▸ **Task brief**: Please transcribe exactly the lines from the line holding "Task: Click the Daha Fazla Bilgi button" through the end of the data below, and skip any pictures.
* * * * *
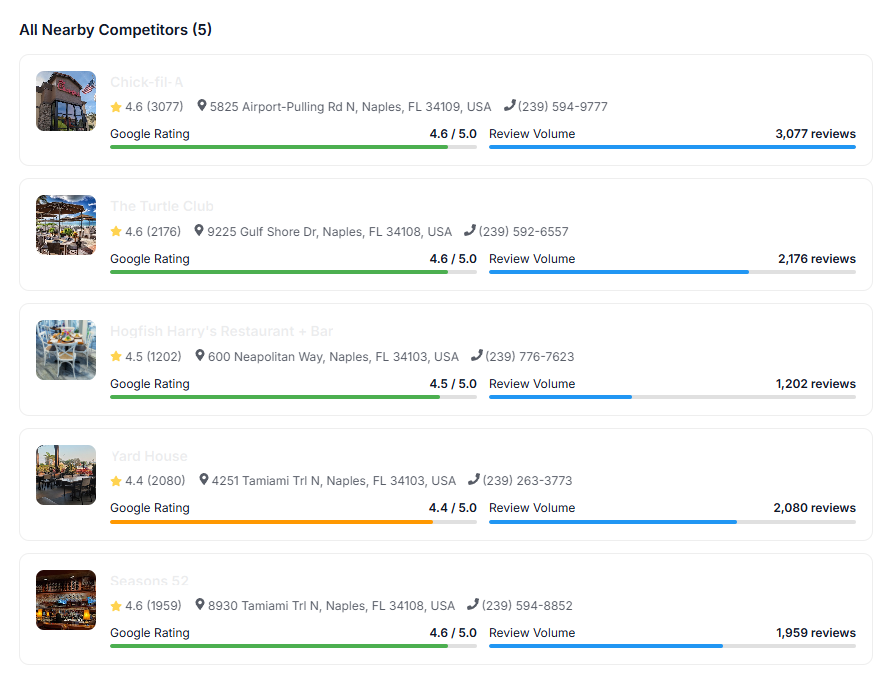The height and width of the screenshot is (675, 893).
Task: Open Hogfish Harry's Restaurant + Bar title
Action: click(x=221, y=331)
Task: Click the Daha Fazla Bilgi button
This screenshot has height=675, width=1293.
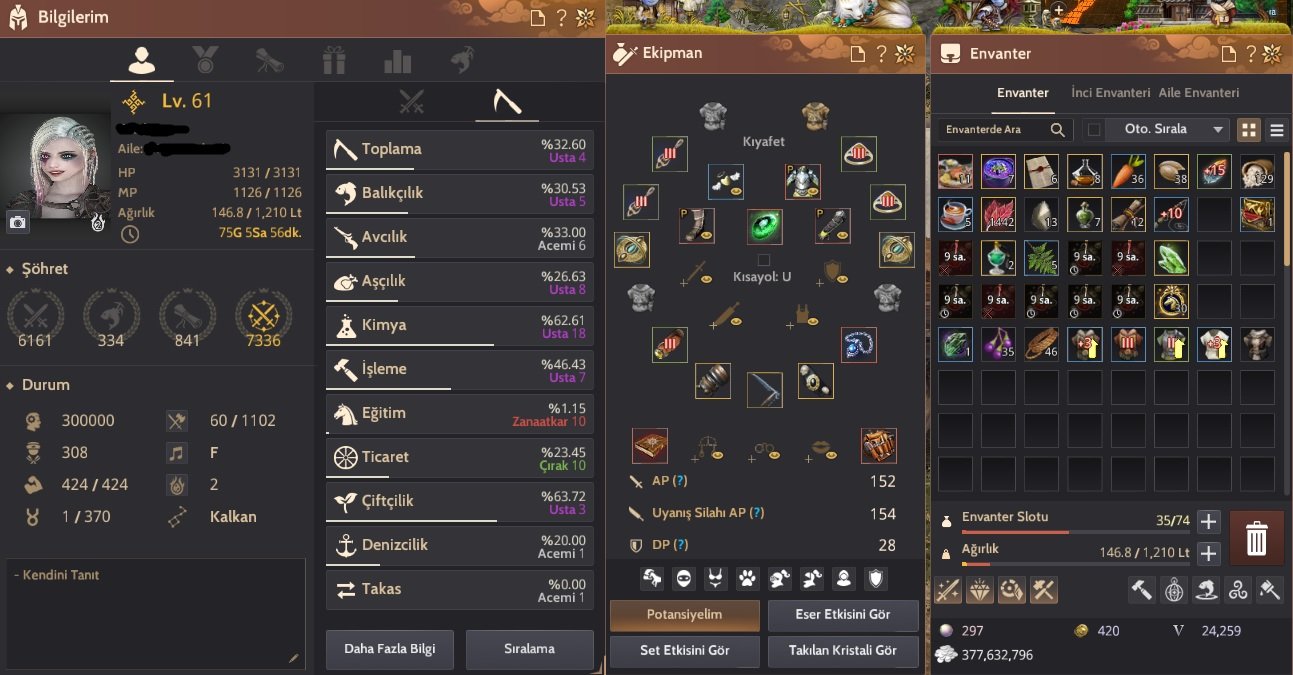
* * * * *
▸ **Written solution**:
Task: Click the Daha Fazla Bilgi button
This screenshot has height=675, width=1293.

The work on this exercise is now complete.